Варфоломей огляделся и, увидев, что мы на площади остались одни, если не считать его приятелей собак, сказал:
— Ты слишком много думаешь. От дум тебе не будет ничего, кроме страданий. Стань проще.
— Чего? — То были первые внятные слова, что я от него услышал.
— Ты когда-нибудь видел, чтобы я плакал? У меня нет ничего, а потому я ничему не раб. Мне нечего делать, поэтому меня ничто не порабощает.
— Да что ты понимаешь? — рявкнул я. — Живешь в грязи. Ты нечист! Ни черта не делаешь. А мне на работу через неделю, и я буду вкалывать всю жизнь, пока не сдохну, надорвав себе спину. Девчонка, которую я хочу, влюблена в моего лучшего друга, а он к тому же — Мессия. А я… я — никто. А ты — идиот.
— Я не идиот, я грек. Киник.
Тут я обернулся и по-настоящему на него посмотрел. Глаза его, обычно тусклые, как придорожная грязь, сияли черными алмазами в пыльной пустыне лица.
— А что такое «киник»?
— Философ. Я ученик Диогена. Диогена знаешь?

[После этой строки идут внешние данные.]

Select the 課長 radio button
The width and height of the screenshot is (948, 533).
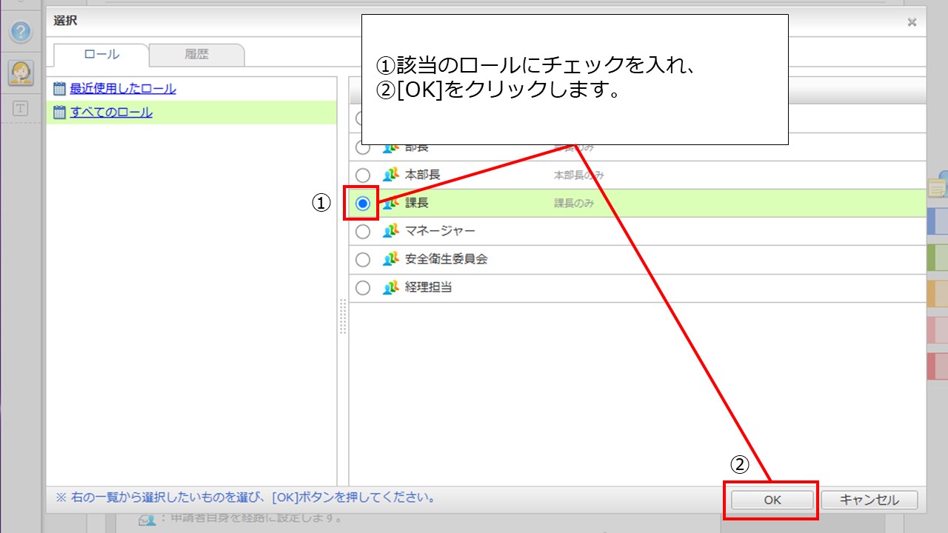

— Нет, но чему он мог тебя научить? Ты ж только с собаками дружишь.
— Диоген ходил по Афинам с фонарем средь бела дня, светил им в людские лица и говорил, что ищет честного человека.

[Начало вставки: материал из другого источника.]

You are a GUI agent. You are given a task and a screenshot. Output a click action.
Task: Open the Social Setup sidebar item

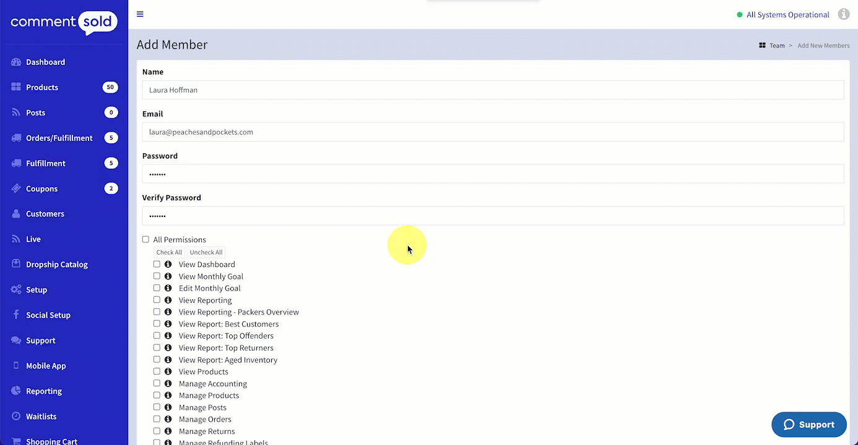pos(48,315)
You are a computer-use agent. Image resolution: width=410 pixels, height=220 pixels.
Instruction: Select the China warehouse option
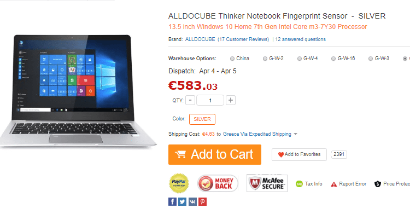(x=232, y=59)
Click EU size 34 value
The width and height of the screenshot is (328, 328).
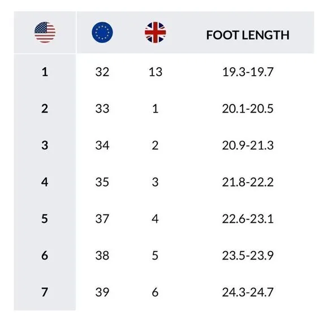point(102,145)
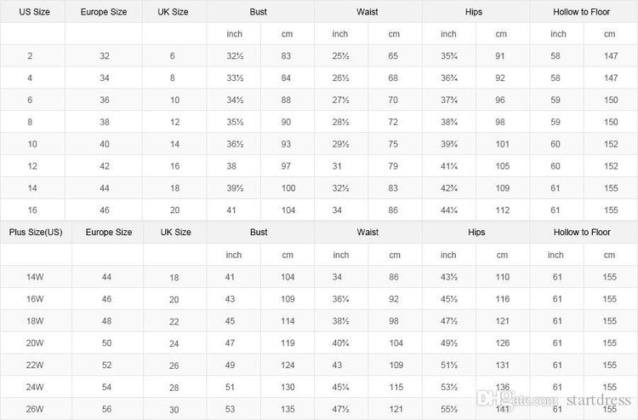Select the Europe Size header in top table
The width and height of the screenshot is (638, 420).
(x=104, y=12)
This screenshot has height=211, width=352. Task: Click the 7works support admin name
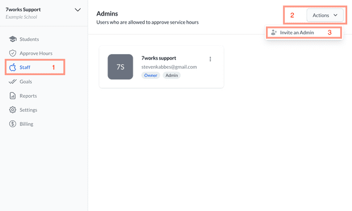(159, 58)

— Так он, значит, был пророком идиотов?
— Нет, нет и нет. — Варф взял на руки маленького терьера и теперь размахивал им в такт своим словам. Песику, похоже, это нравилось. — Их там всех одурачила их культура. А Диоген учил, что вся эта манерность современной жизни — фальшивка, и человек должен жить просто, на природе, ничего за собой не таскать, не заниматься никаким искусством, поэзией, религией…
— Как собака, в общем, — сказал я.
— Именно! — Варф выписал в воздухе замысловатый росчерк. Крыса рода собачьих у него в лапе дрыгнулась так, точно ее укачало. Варф опустил песика на землю, и тот уволокся подальше.
Жизнь без забот — в то мгновение звучало сказочно. То есть жить в грязи мне вовсе не улыбалось, да и не хотелось, чтобы народ держал меня за психа, как какого-нибудь Варфоломея. Но собачья жизнь — звучало неплохо. Все эти годы дурачок таил в себе глубокую мудрость.